• YOUR INSTRUCTIONS: Rewrite the listing from its start through the line containing "Action: [740, 341]", replacing "Controller" with "Adapter" and keeping everything else the same. Omit the pictures from your answer.

[Target position records]

------------

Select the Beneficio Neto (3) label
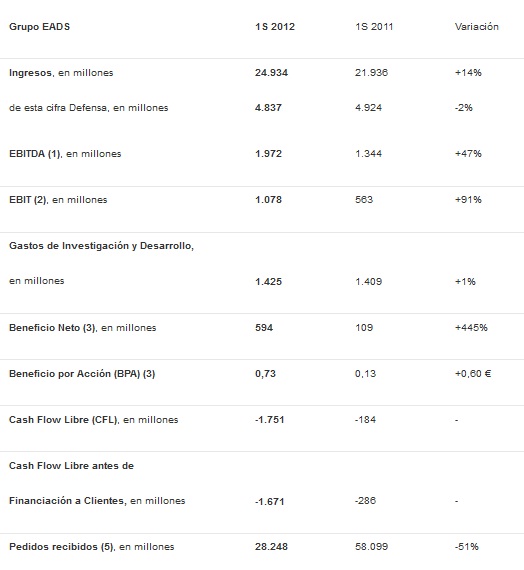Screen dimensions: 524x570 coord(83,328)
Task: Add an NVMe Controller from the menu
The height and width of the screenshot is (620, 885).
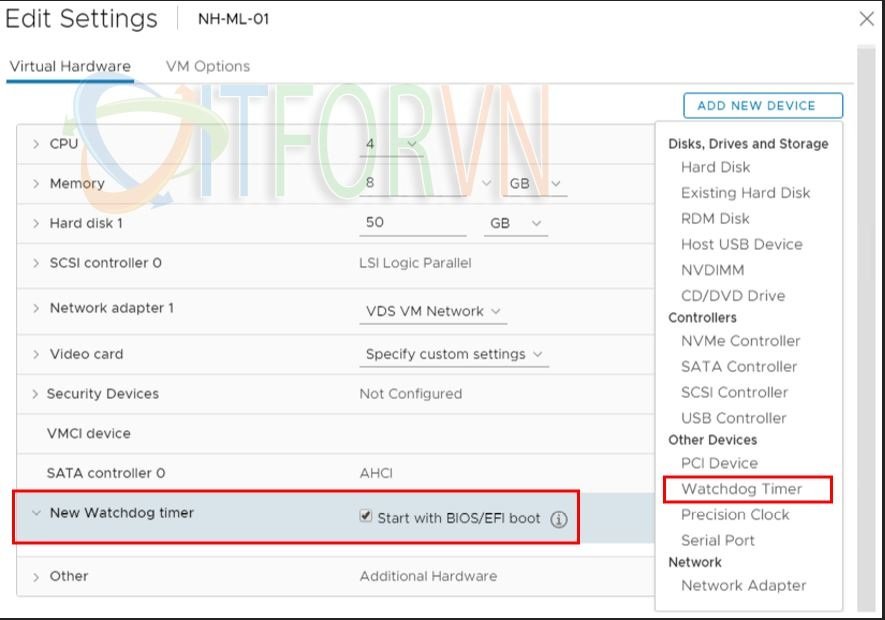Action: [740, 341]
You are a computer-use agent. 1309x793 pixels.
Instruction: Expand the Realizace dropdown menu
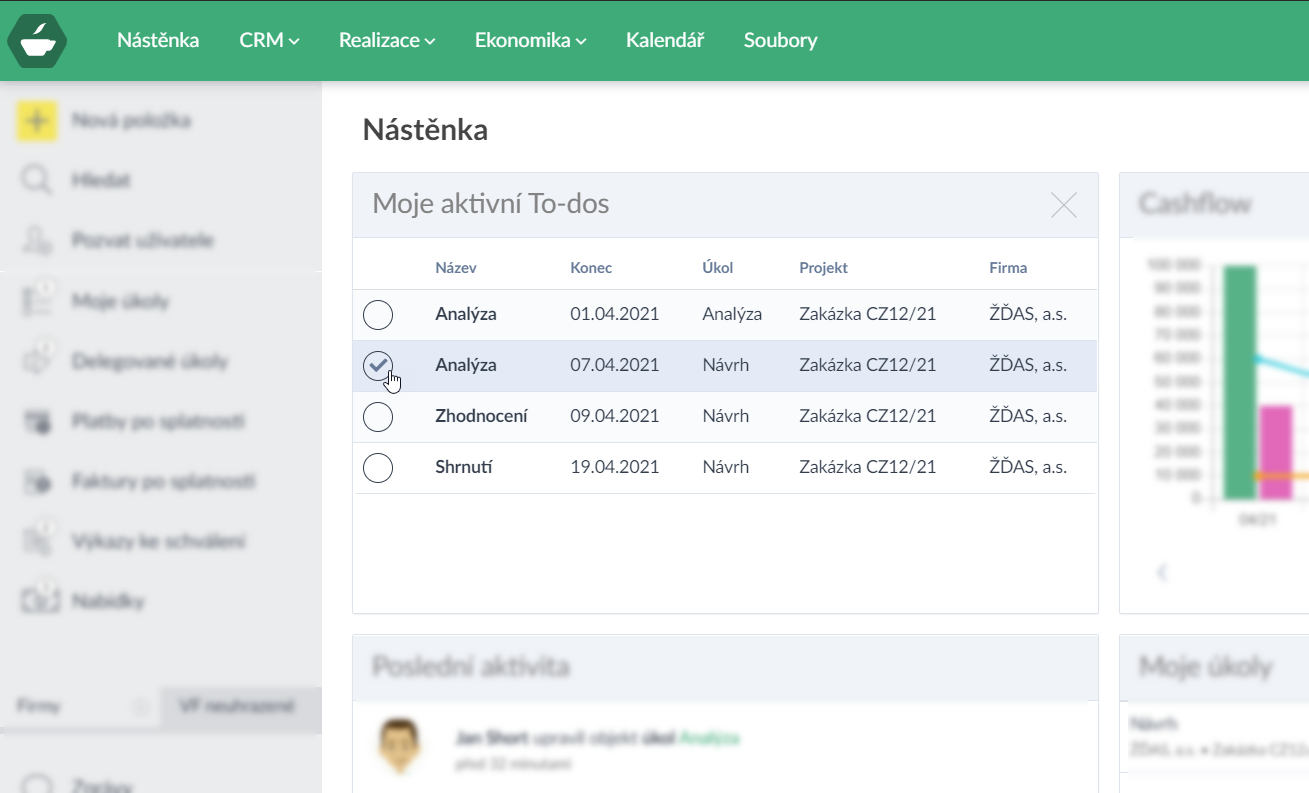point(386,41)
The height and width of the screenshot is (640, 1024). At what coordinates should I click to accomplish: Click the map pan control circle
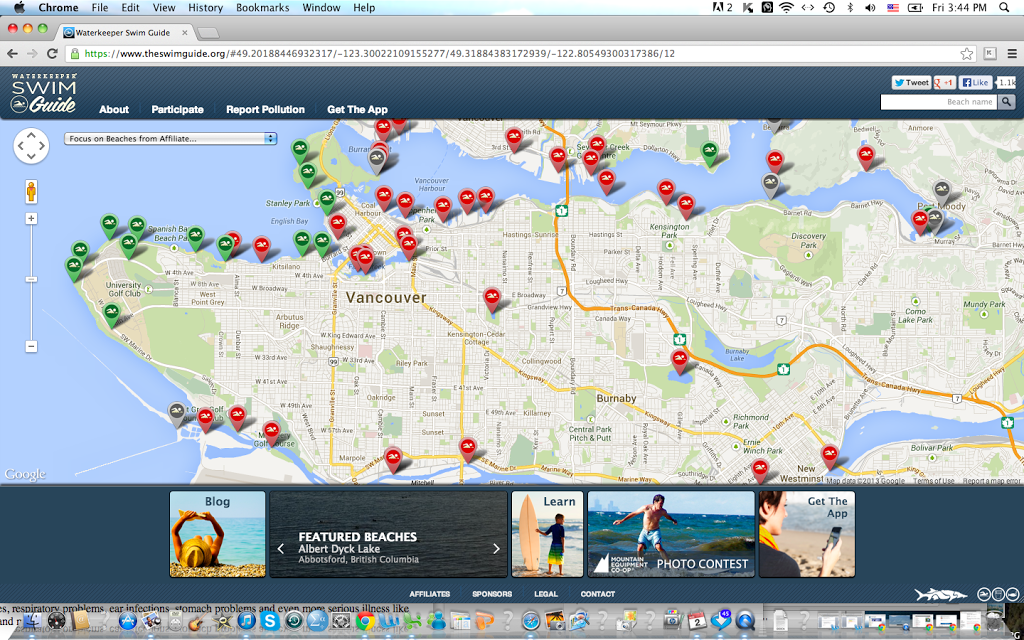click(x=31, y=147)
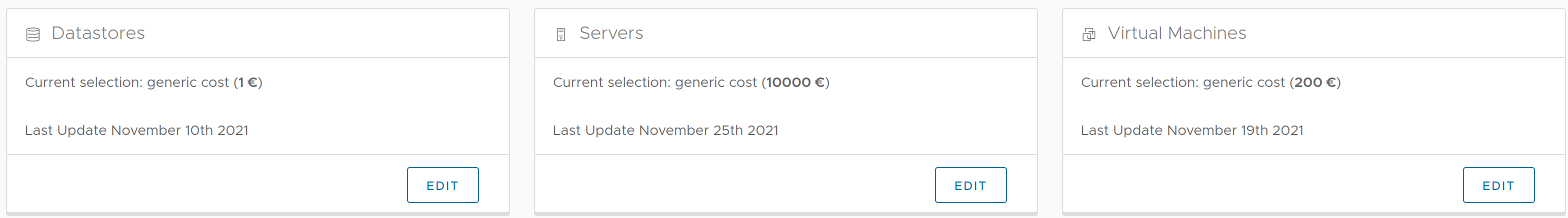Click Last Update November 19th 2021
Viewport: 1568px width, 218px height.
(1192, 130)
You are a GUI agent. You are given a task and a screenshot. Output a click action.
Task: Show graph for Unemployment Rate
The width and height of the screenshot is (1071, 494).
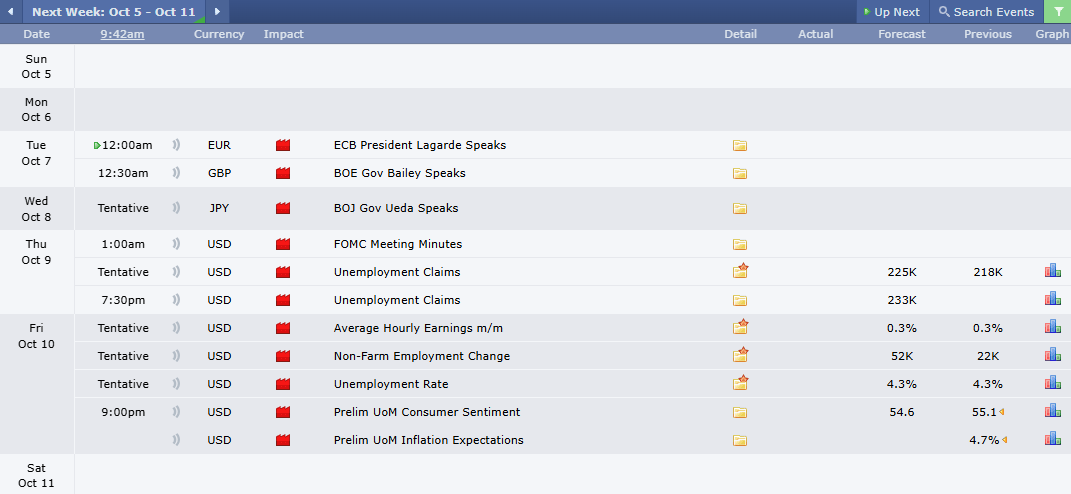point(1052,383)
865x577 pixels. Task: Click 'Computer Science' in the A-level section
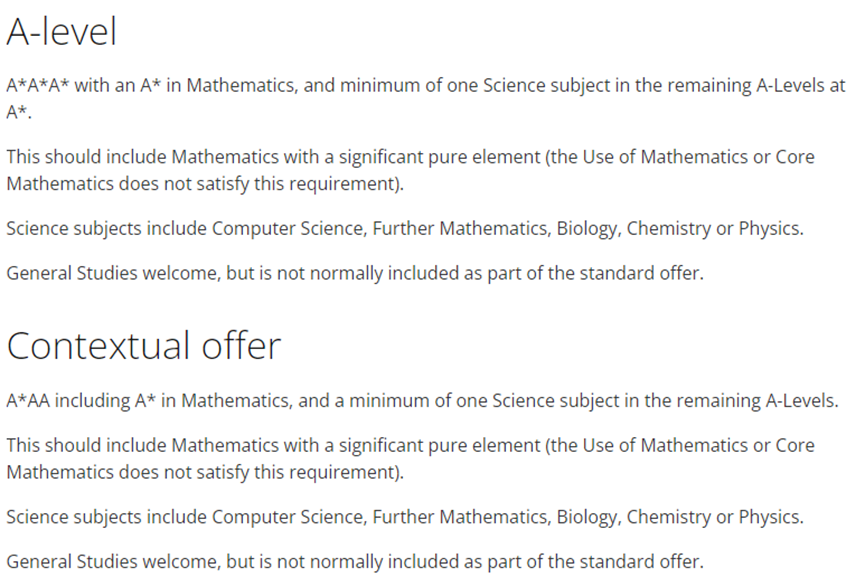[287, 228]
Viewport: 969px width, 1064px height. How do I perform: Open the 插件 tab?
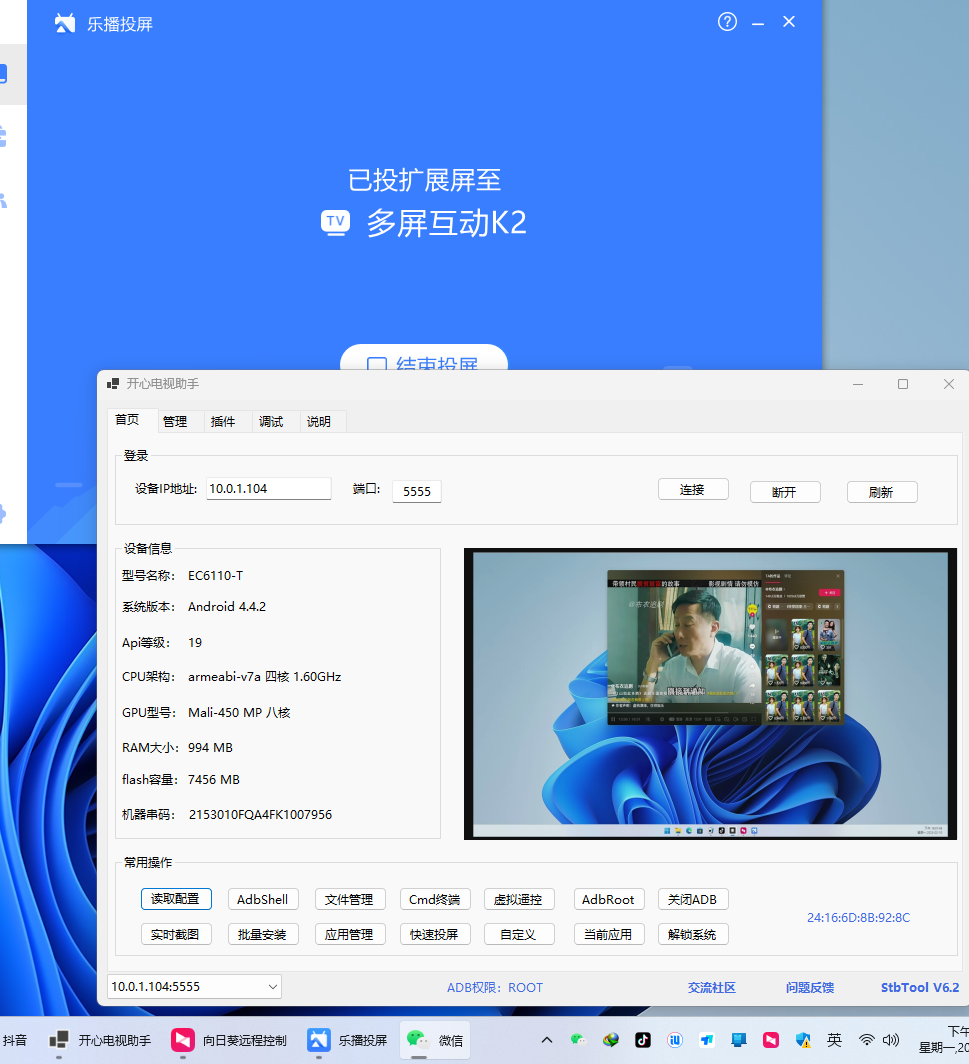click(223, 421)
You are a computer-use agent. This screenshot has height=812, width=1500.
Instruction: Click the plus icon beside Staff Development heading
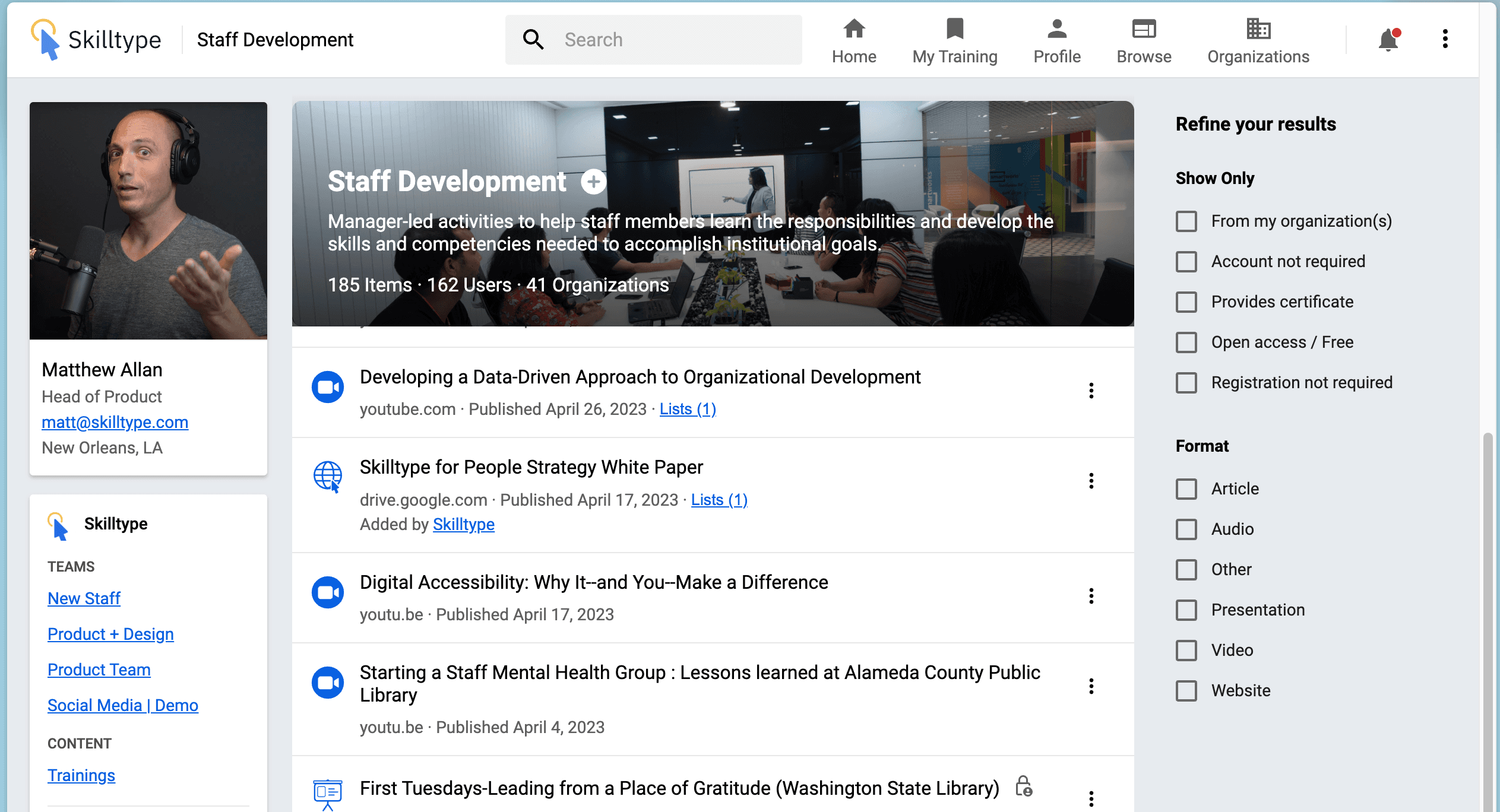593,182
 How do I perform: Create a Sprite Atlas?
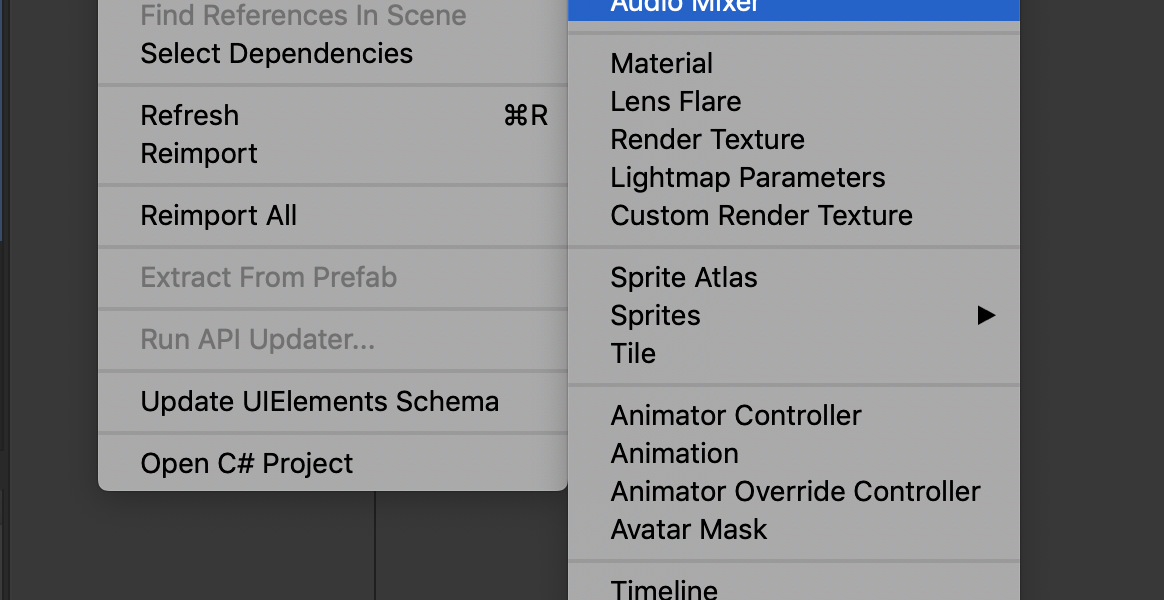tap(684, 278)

------------

• FULL SOLUTION:
Select the Beneficio Neto (3) label
Screen dimensions: 524x570 coord(83,328)
Task: Add an NVMe Adapter from the menu
The height and width of the screenshot is (620, 885).
Action: [740, 341]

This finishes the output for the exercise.